With Castled, companies can create automated data pipelines to periodically sync the output of a warehouse transformation query or dbt models(on the works) to their sales, marketing, support and notification tools. We fetch only the incremental results by default on every pipeline run, which makes sure that rate limits and other constraints of the destination APIs are not breached. Our users can also set a time schedule to define the frequency of the pipeline run.

The technical challenges in building such a tool include: doing CDC (Change Data Capture) from data warehouses which do not provide a typical write ahead log; handling rate limits on destination APIs; handling deduplication of records on destination objects; failure handling and automatic retries. But the biggest challenge is the sheer number of destination app integrations that need to be supported—we are talking about tens of thousands of connectors.

Our major differentiator from Census/Hightouch is that we are open source. Our users can host Castled in their own private cloud and start operationalizing their data for free. We’ve observed that initially customers are inclined towards buying a cloud solution for their data integration needs. But once they scale up, they realize that their cloud vendor is unable to cope with the increasing number of apps getting used in the organization. They soon start building in-house data pipeline solutions or look for an open-source solution to solve their problems. Being open source, we provide the flexibility for our customers to build their own connectors rather than waiting for cloud vendors to fulfill their connector requests.

Compared with open-source alternatives (e.g. Grouparoo), we have built Castled in such a way that our community can build new connectors in a few hours. One example of this is our Castled Form Language (CFL), which helps our users auto generate extremely complex forms on the UI by writing a few Java annotations on the backend. This removes the need for a UI developer to build a new connector.

We have our Github repo here : https://github.com/castledio/castled. For most users, you can spin up the application on your desktop in a few minutes. In case you want a hosted solution, we also have our cloud platform hosted at https://castled.io. We have a subscription based hosted cloud solution, which provides more security features like single sign on, authentication, user management, notification, alerts, etc. you can sign up for and try out the product for free, no credit card required.

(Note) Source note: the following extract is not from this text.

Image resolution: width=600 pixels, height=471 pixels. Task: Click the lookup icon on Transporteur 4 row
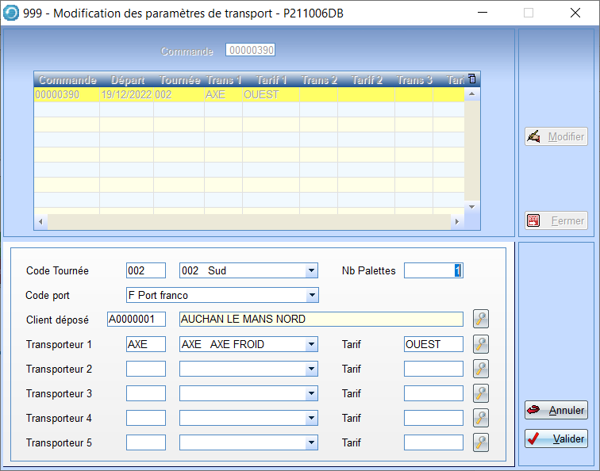(480, 418)
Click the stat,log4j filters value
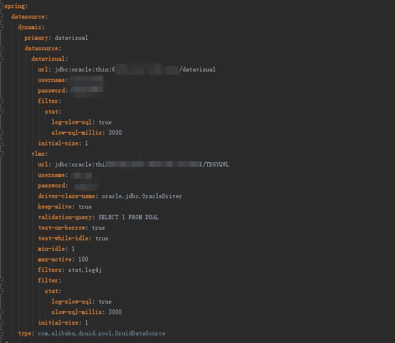Image resolution: width=395 pixels, height=343 pixels. click(84, 270)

This is the first time we are trying to build an open-source community around a project and we're excited to hear any thoughts, insights, questions, encouragement and concerns in the comments below! Also we will be monitoring the thread over the course of today to answer any questions. Also feel free to reach out to me by email at arun@castled.io



Looks great, congrats on launching!

I'm curious how you differentiate yourselves from Airbyte, which isn't really designed for reverse ETL but can be used for it. And do you ever see Castled supporting regular ETL?

Right now there is a lot of separation in the market between ETL and reverse ETL, but it seems like a pain to maintain separate tools when you could just do both in one.


The founding team of Castled comprises mostly founding engineers from HevoData, which is an ETL solution. Having built both ETL and Reverse ETL solutions from scratch, we have realized that the architecture required to support both ETL and Reverse ETL needs to be drastically different. Your cloud data warehouse is powerful enough to change the entire architecture of the product depending on which side of the pipeline the warehouse is on. So we believe you need different products to support both ETL and Reverse ETL. But agreed the same tool can provide both products.

I will have to check how airbyte supports both. Regarding Castled, Regular ETL is there in our mid term roadmap.



How do you handle CDC from a DW like Redshift? If I have 5 billion row fact table with an insert or update datetime audit column (but no soft delete tracking!) how do you deliver deltas? Are you keeping our of band hashes of pk values or tuple values?

Do you need to know the primary key of the source table to sync?


Thats a great question! We dont use updated timestamps to compute deltas, as thats unreliable and can cause data loss depending on your transaction window.

We keep snapshot tables on your data warehouse(in our own custom schema, so that you dont have to provide Castled write access to any of your production schemas). The snapshot tables are then used as the baseline to compare the query results everytime the pipeline runs. Frankly, we have not really seen a use case of transferring 5 billion rows in a Reverse ETL pipeline. This is mostly because of the fact that our destination apps are mostly transactional systems and cannot really store so much of data. For example, salesforce destination can store max 10GB of data. Because of this, we are storing the actual tuple values in the snapshot. We have easily scaled our pipelines to compute deltas from queries which returns up to 100 million records. To optimize this further, we are also considering to keep the hashes of the tuple values instead of the actual values.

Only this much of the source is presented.